Analytics engine output
The Stratifyd analytics engine generates new data points based on your unstructured data. Here are the ways in which we represent these data points.
The analytics engine reads through every piece of text in a dataset and compares every possible combination of words to find statistically significant n-grams.
An n-gram is a bi-gram by default, but since you have the option to change the n-gram length in the advanced settings of the Unsupervised NLU model and the N-Gram analysis, we call it an n-gram.
Buzzwords constitute a compilation of every statistically significant n-gram found in your textual data. In order for an n-gram to be deemed statistically significant, we look at how often the words occur together in the dataset versus how often they occur individually.
With a buzzword cloud visualization, the Unsupervised NLU model displays n-grams in a cloud of words in various sizes and colors.
The font size represents the statistical significance of the n-gram.
The color represents the sentiment associated with the n-gram.
With a buzzword list visualization, the Unsupervised NLU model displays the n-grams in a list along with other columns of values.
The n-grams are listed in order of highest occurrence to lowest.
The second column displays the occurrence count for each n-gram.
The third column displays the sentiment value for each n-gram.
If you mapped a date field, a fourth column displays a sparkline showing how the values change over time.
You can add this list information to a topic wheel Pie chart by turning on the Key N-Grams option.
To generate semantic topics, the Unsupervised NLU model performs unsupervised machine learning on top of the n-grams to determine hidden themes, and then groups the documents accordingly.
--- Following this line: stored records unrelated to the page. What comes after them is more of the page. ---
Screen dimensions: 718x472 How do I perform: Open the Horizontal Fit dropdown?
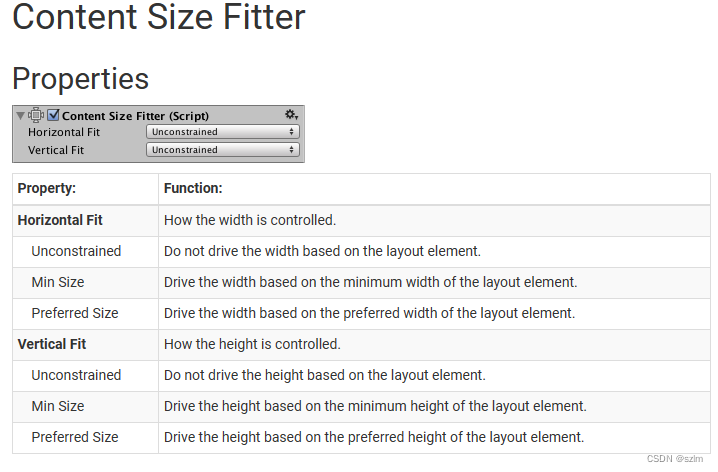tap(223, 132)
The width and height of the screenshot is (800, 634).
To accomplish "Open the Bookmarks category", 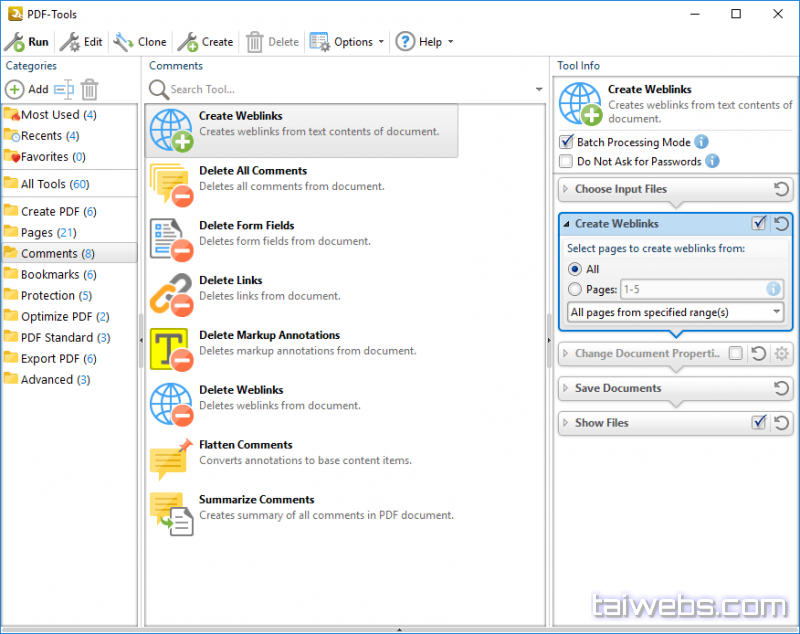I will tap(50, 274).
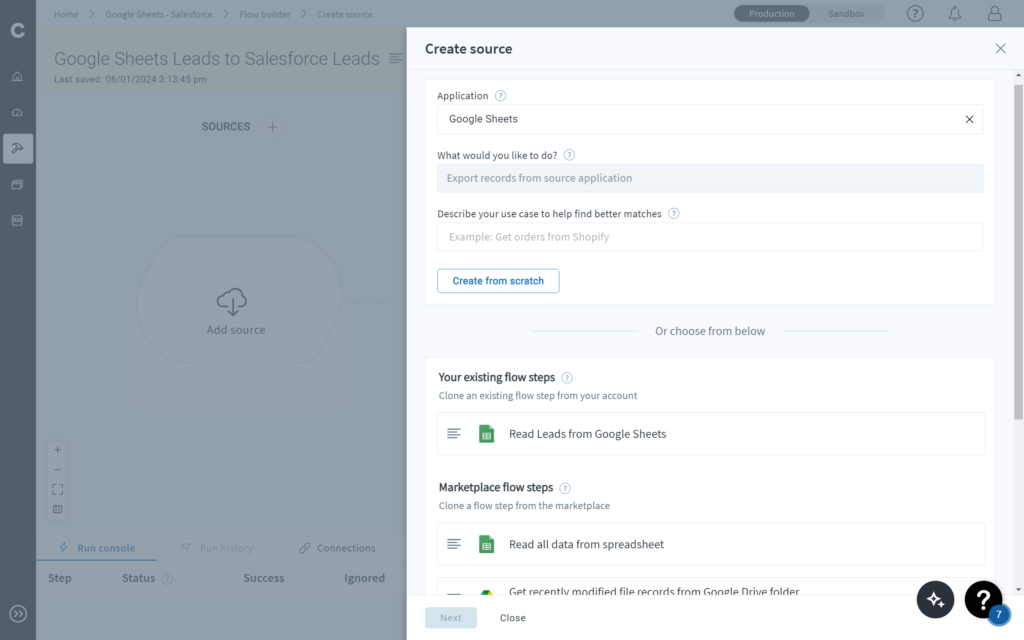Viewport: 1024px width, 640px height.
Task: Click help icon beside Application label
Action: point(501,96)
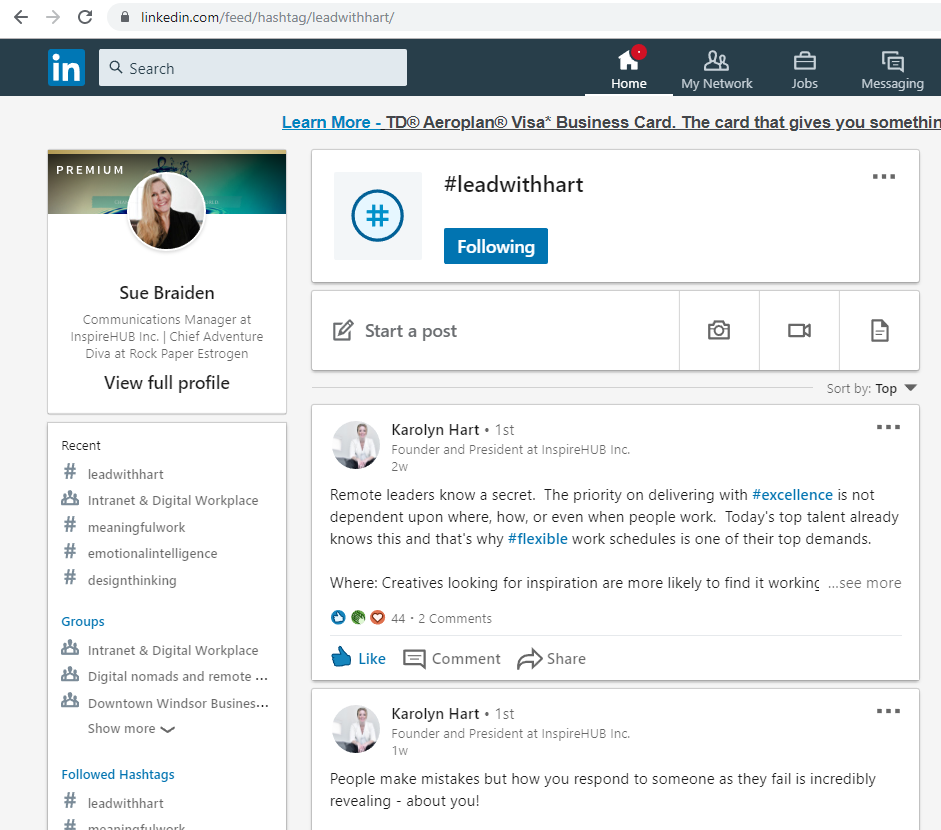This screenshot has height=830, width=941.
Task: Open LinkedIn home from the logo icon
Action: tap(66, 67)
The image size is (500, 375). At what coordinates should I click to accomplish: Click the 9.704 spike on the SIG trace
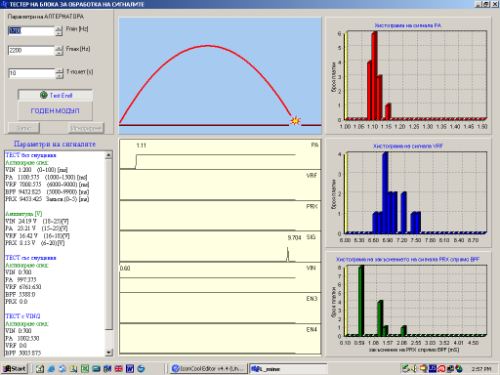288,254

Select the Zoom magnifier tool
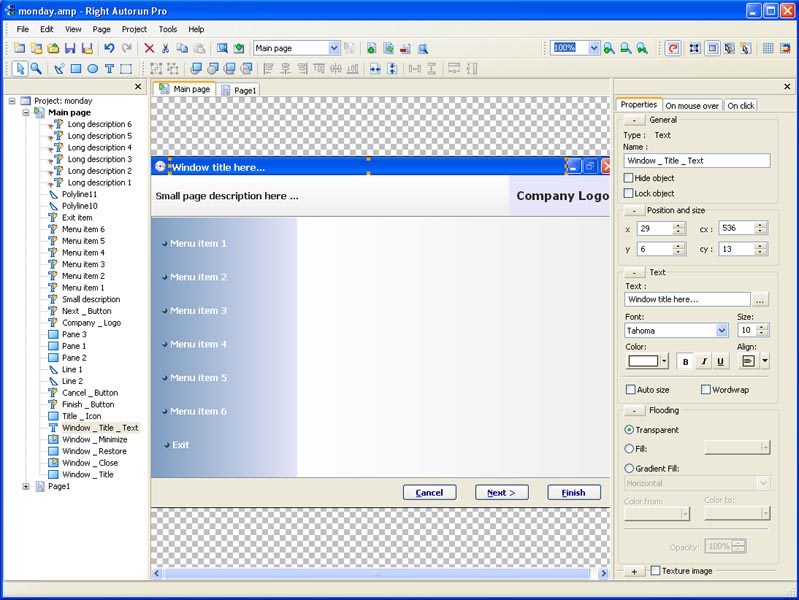pyautogui.click(x=36, y=69)
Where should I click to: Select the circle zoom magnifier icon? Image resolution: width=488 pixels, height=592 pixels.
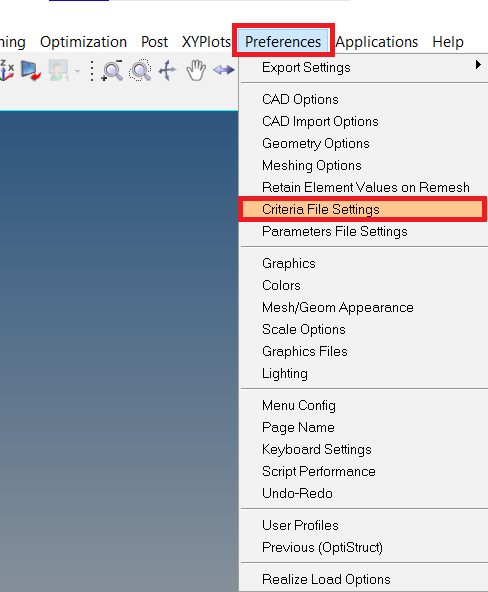(x=140, y=70)
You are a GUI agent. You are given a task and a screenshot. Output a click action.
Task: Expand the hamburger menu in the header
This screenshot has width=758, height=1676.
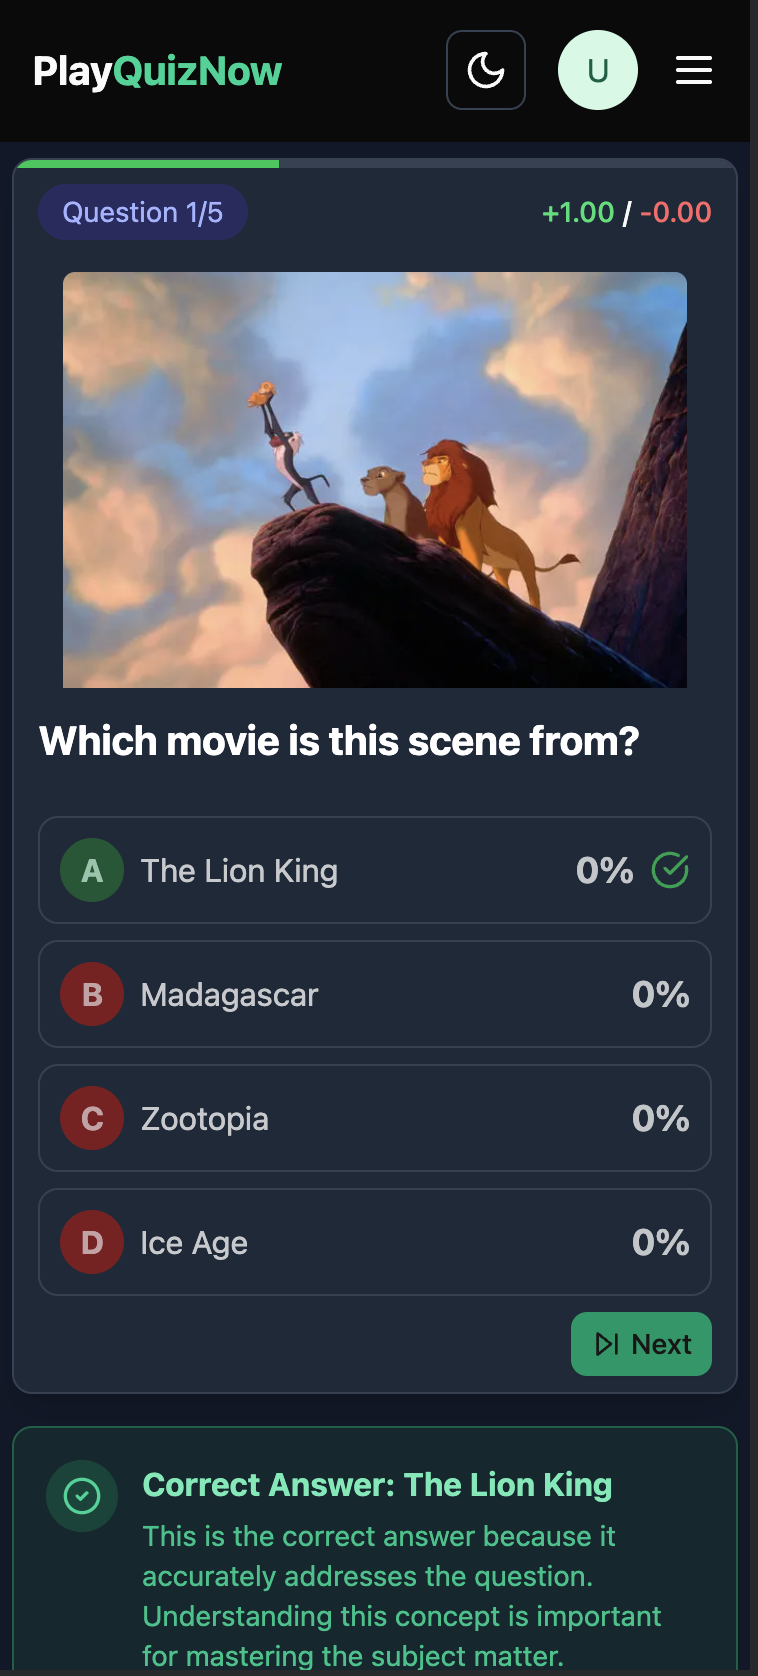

A document may occur in multiple topics, so if you add up the percentages of documents contained in each topic, the sum is greater than 100%.
You can display topics in a pie visualization or a treemap visualization.
With a Pie visualization, each topic is represented by a slice of the pie, beginning with the largest at the 12:00 position and moving in a clockwise direction.
The words around each slice represent the top one or two n-grams for the topic.
The order and size is determined by the statistical relevance or “tightness” of the topic.
The color represents the sentiment of the topic.
With a Treemap visualization, each topic is represented by a rectangle, beginning with the largest at the bottom right and moving up and to the left.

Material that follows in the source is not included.